**Document:**
####

Mr. Ritchie almost goes to Washington

On 6 September 1951, another government agency entered the fray. C.C. Garner, chief inspector of the U.S. Post Office Department, wrote to Astin requesting yet another test of AD-X2. NBS dutifully submitted a report that the additive had “no beneficial effects on the performance of lead acid batteries.” The post office then charged Pioneers with mail fraud, and Ritchie was ordered to appear at a hearing in Washington, D.C., on 6 April 1952. More tests were ordered, and the hearing was delayed for months.

Back in March 1950, Ritchie had lost his biggest champion when Merle Randall died. In preparation for the hearing, Ritchie hired another scientist: Keith J. Laidler, an assistant professor of chemistry at the Catholic University of America. Laidler wrote a critique of Circular 504, questioning NBS’s objectivity and testing protocols.

Ritchie also got Harold Weber, a professor of chemical engineering at MIT, to agree to test AD-X2 and to work as an unpaid consultant to the Senate Select Committee on Small Business.

Life was about to get more complicated for Astin and NBS.

Why did the NBS Director resign?

Trying to put an end to the Pioneers affair, Astin agreed in the spring of 1952 that NBS would conduct a public test of AD-X2 according to terms set by Ritchie. Once again, the bureau concluded that the battery additive had no beneficial effect.

However, NBS deviated slightly from the agreed-upon parameters for the test. Although the bureau had a good scientific reason for the minor change, Ritchie had a predictably overblown reaction—NBS cheated!

Then, on 18 December 1952, the Senate Select Committee on Small Business—for which Ritchie’s ally Harold Weber was consulting—issued a press release summarizing the results from the MIT tests: AD-X2 worked! The results “demonstrate beyond a reasonable doubt that this material is in fact valuable, and give complete support to the claims of the manufacturer.” NBS was “simply psychologically incapable of giving Battery AD-X2 a fair trial.”

The National Bureau of Standards’ regular tests of battery additives found that the products did not work as claimed.National Institute of Standards and Technology Digital Collections

But the press release distorted the MIT results.The MIT tests had focused on diluted solutions and slow charging rates, not the normal use conditions for automobiles, and even then AD-X2’s impact was marginal. Once NBS scientists got their hands on the report, they identified the flaws in the testing.

How did the AD-X2 controversy end?

####

**List of tasks:**
a. In the article on the AD-X2 battery additive, whom did Ritchie hire to prepare for the post office hearing after Merle Randall's death?
b. Carry on writing the article on the AD-X2 battery additive from the point at which it stops.

**Source excerpt:**

####

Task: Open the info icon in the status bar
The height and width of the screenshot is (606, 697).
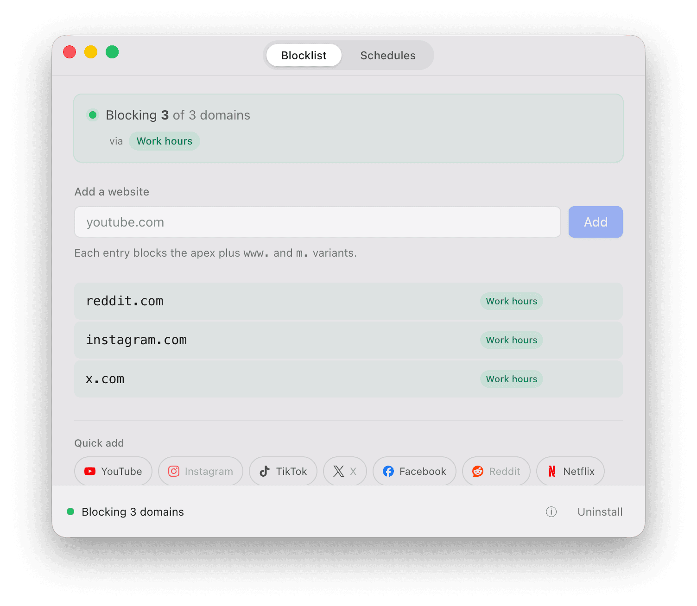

####

**Answers for this exercise:**
a. Keith J. Laidler, an assistant professor of chemistry at the Catholic University of America.

b.
The post office finally got around to holding its mail fraud hearing in the fall of 1952. Ritchie failed to attend in person and didn’t realize his reports would not be read into the record without him, which meant the hearing was decidedly one-sided in favor of NBS. On 27 February 1953, the Post Office Department issued a mail fraud alert. All of Pioneers’ mail would be stopped and returned to sender stamped “fraudulent.” If this charge stuck, Ritchie’s business would crumble.

But something else happened during the fall of 1952: Dwight D. Eisenhower, running on a pro-business platform, was elected U.S. president in a landslide.

Ritchie found a sympathetic ear in Eisenhower’s newly appointed Secretary of Commerce Sinclair Weeks, who acted decisively. The mail fraud alert had been issued on a Friday. Over the weekend, Weeks had a letter hand-delivered to Postmaster General Arthur Summerfield, another Eisenhower appointee. By Monday, the fraud alert had been suspended.

What’s more, Weeks found that Astin was “not sufficiently objective” and lacked a “business point of view,” and so he asked for Astin’s resignation on 24 March 1953. Astin complied. Perhaps Weeks thought this would be a mundane dismissal, just one of the thousands of political appointments that change hands with every new administration. That was not the case.

More than 400 NBS scientists—over 10 percent of the bureau’s technical staff— threatened to resign in protest. The American Academy for the Advancement of Science also backed Astin and NBS. In an editorial published in Science, the AAAS called the battery additive controversy itself “minor.” “The important issue is the fact that the independence of the scientist in his findings has been challenged, that a gross injustice has been done, and that scientific work in the government has been placed in jeopardy,” the editorial stated.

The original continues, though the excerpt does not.